A few machine learning approaches that relate to Metadata:

  • Supervised learning maps an input to an output based on example input-output pairs.

    • The algorithm builds a mathematical model from a set of data that contains both the inputs and the desired outputs.
    • Example:
      • Task to determine whether an image contained a certain object
      • Training data would include images with and without that object (the input)
      • Each training image would have a label (the output) designating whether it contained the object.
  • Classification algorithms identify which set of categories a new item belongs. They are used when the outputs are restricted to a limited set of values.

    • Examples:
      • Task that filters emails
        • Input would be an incoming email
        • Output would be the name of the folder in which to file the email.
      • Task that identifies spam emails
        • Output would be the prediction of either "spam" or "not spam"
  • Unsupervised learning is also known as self-organization, or spontaneous order. Is a process where some form of overall order arises from mathematical cluster analysis.

    • Its primary use is in data analysis
    • The algorithm builds a mathematical model from a set of data which contains only inputs and no desired output labels.
    • Finds structure in the data, like grouping or clustering of data points.
    • Discovers patterns in the data, and can group the inputs into categories.
  • Active learning algorithms are a special interactive case of machine learning where possible results are presented to a human user for selection.

    • Its most common uses:
      • Predict choice selections from long lists and present a narrowed-down list to the user.
      • Unlabeled data is abundant but manual labeling is expensive—such as during technical migrations.
    • May be a useful way to narrow-down long managed metadata selection lists.
  • Specialized algorithms are mostly experimental today and have not found standard interpretation.

    • One such algorithm is Meta learning, where the main goal is to use metadata to improve the performance of existing algorithms or to invent the learning algorithm itself.

Summary

People need managed metadata to find, work with, synthesize and make decisions about or with an item. Systems need it too, as does workflow. This information must be accurate and is critical to, among other things, effectively manage and administer data. For example, you have to understand what the item is in order to decide if it should be retired/archived.

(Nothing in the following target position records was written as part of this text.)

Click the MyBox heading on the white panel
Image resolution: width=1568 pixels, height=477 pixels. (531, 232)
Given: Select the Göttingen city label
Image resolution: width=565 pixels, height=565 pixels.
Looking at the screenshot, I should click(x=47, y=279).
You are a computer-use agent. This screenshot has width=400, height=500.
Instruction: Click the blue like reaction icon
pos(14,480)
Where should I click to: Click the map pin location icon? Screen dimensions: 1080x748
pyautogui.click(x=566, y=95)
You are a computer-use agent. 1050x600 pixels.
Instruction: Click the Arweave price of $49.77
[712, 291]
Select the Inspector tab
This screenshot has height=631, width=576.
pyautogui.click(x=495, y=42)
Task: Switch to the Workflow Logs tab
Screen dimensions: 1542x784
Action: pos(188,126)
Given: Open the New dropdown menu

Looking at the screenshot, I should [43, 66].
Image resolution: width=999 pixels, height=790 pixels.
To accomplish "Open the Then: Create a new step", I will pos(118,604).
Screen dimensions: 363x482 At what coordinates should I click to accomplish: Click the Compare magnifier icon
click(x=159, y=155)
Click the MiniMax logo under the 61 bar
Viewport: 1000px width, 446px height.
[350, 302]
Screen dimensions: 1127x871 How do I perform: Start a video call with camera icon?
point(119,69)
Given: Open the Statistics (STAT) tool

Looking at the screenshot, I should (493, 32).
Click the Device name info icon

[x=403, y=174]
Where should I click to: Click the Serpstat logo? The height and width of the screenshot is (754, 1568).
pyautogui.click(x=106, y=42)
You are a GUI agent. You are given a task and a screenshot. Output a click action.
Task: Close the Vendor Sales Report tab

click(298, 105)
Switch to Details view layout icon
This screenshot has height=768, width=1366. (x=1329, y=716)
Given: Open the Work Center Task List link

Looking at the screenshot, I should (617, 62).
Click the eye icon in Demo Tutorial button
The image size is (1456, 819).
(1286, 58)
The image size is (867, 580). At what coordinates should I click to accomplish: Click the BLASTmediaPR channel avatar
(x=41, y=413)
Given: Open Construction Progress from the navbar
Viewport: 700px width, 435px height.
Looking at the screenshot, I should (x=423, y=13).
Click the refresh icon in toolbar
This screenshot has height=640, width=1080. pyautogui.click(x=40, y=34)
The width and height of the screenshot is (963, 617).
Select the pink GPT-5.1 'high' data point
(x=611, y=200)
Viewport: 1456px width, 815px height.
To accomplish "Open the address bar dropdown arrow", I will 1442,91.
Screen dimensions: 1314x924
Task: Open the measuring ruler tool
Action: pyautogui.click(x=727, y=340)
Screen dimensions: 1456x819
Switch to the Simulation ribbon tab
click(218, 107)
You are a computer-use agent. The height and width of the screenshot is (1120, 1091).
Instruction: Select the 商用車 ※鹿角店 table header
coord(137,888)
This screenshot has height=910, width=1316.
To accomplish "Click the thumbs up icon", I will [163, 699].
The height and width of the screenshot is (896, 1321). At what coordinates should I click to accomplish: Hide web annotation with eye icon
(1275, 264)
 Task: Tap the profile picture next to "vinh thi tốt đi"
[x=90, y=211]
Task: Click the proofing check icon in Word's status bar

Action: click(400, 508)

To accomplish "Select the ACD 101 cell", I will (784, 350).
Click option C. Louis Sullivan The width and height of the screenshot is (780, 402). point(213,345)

Your Schema is your metadata organization model, it is the language of your business. The Schema allows you to identify relationships between an item and the organization. A metadata schema is a foundation for Machine Learning/AI. Without a schema there is no authoritative structure to your business data.

Businesses should focus on developing a schema that is complete and accurately represents all aspects of the business. Applying that schema to items with managed metadata selections is a human-based activity. It may be possible for advanced techniques in machine learning to reduce the choices of longer selection lists, however human action is required.

While this article has focused on technical capabilities, the information outlined does align with statements Microsoft has published about their strategic position for AI. The following is from their AI product page. (emphasis is mine) "We believe that, when designed with people at the center, AI can extend your capabilities, free you up for more creative and strategic endeavors, and help you or your organization achieve more."